Pesquisadores do estudo
Os 35 pesquisadores do estudo são: Alexandre B. Cavalcanti, Fernando G. Zampieri, Regis G. Rosa, Luciano C.P. Azevedo, Viviane C. Veiga, Alvaro Avezum, Lucas P. Damiani, Aline Marcadenti, Letícia Kawano-Dourado, Thiago Lisboa, Debora L. M. Junqueira, Pedro G.M. de Barros e Silva, Lucas Tramujas, Erlon O. Abreu-Silva, Ligia N. Laranjeira, Aline T. Soares, Leandro S. Echenique, Adriano J. Pereira, Flávio G.R. Freitas, Otávio C.E. Gebara, Vicente C.S. Dantas, Remo H.M. Furtado, Eveline P. Milan, Nicole A. Golin, Fábio F. Cardoso, Israel S. Maia, Conrado R. Hoffmann Filho, Adrian P.M. Kormann, Roberto B. Amazonas, Monalisa F. Bocchi de Oliveira, Ary Serpa-Neto, Maicon Falavigna, Renato D. Lopes, Flávia R. Machado, e Otavio Berwanger.Financiadores e apoiadores
O estudo recebeu o apoio de instituições participantes da Coalizão Covid-19 Brasil e da EMS Pharma, que forneceu financiamento parcial, medicamentos experimentais e apoio logístico.

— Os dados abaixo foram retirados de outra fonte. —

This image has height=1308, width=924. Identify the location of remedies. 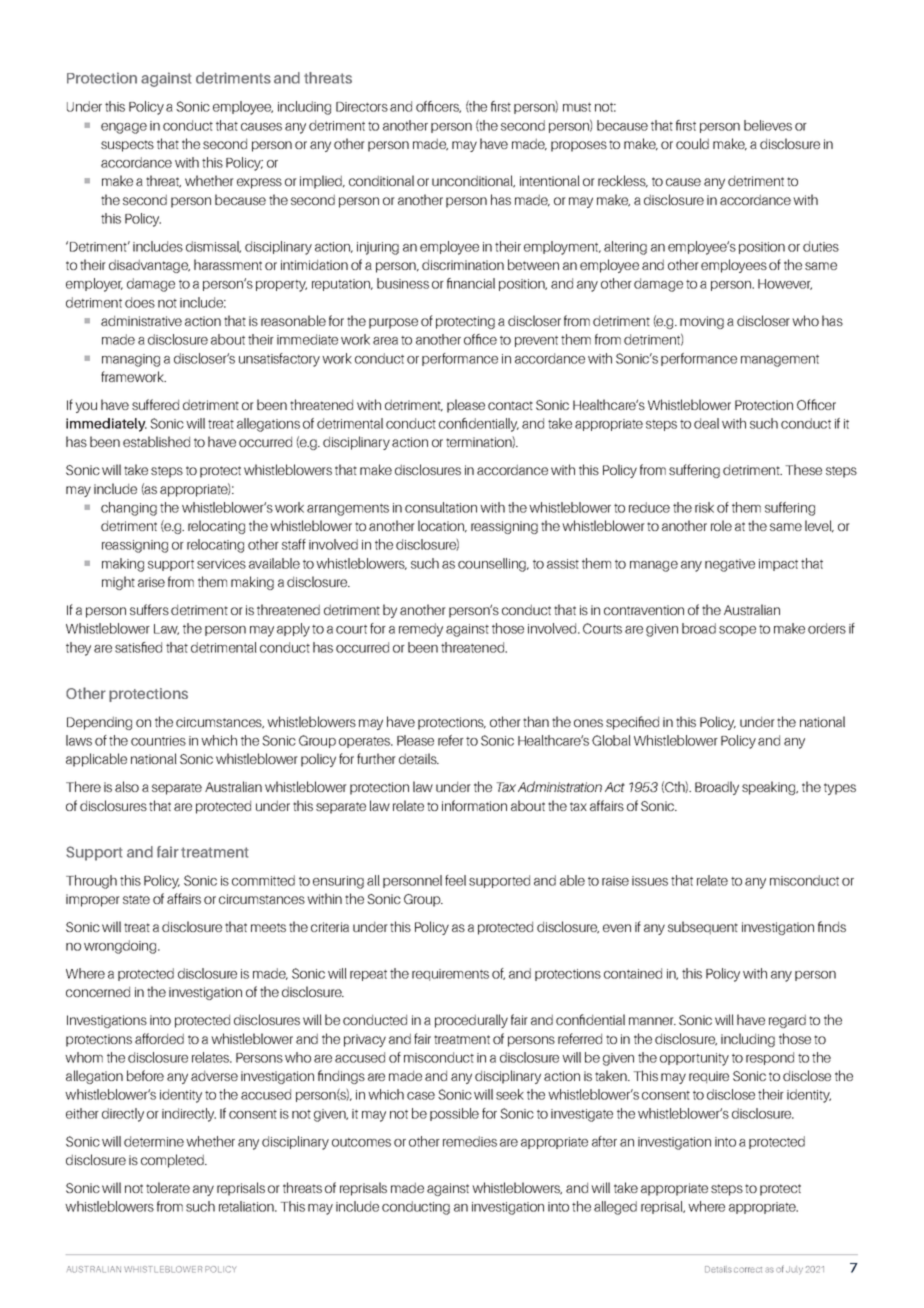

Segundo informações publicadas no estudo, os Drs. Cavalcanti e Zampieri contribuíram igualmente para a publicação do artigo, em 23 de julho de 2020, no NEJM.org.
Afiliações de autores
Os autores do estudo são afiliados ao seguintes hospitais e institutos: Hospital do Coração HCor, Pesquisa Brasileira em Rede de Terapia Intensiva, Instituto de Pesquisa e Educação do Hospital Sírio Libanês, Beneficência Portuguesa de São Paulo, Centro Internacional de Pesquisa, Hospital Alemão Oswaldo Cruz, Instituto Brasileiro de Pesquisa Clínica, Hospital São Camilo, Hospital Moriah, Organização de Pesquisa Acadêmica do Hospital Israelita Albert Einstein, Hospital Israelita Albert Einstein, Hospital Sepaco e Hospital Santa Paula, em São Paulo, Hospital Moinhos de Vento, em Porto Alegre, Hospital Naval Marcílio Dias, no Rio de Janeiro, Hospital Giselda Trigueiro, em Natal, Instituto Tacchini de Pesquisa em Saúde, Hospital Tacchini, Bento Gonçalves, Hospital Bruno Born, Lajeado, Hospital Baia Sul, em Florianópolis, Hospital Regional Hans Dieter Schmidt, em Joinville; Angiocor Blumenau, em Blumenau e EMS Pharma, em Hortolândia; e Duke Clinical Research Institute, Duke University Medical Center, em Durham, Carolina do Norte, nos EUA.
[Em tempo: O artigo faz parte de um esforço do movimento Docentes pela Liberdade (DPL) em trazer pensadores competentes e capazes de agregar análises relevantes para o cenário nacional. As opiniões expressas na análise não reproduzem, necessariamente, as posições do DPL ou Conexão Política.]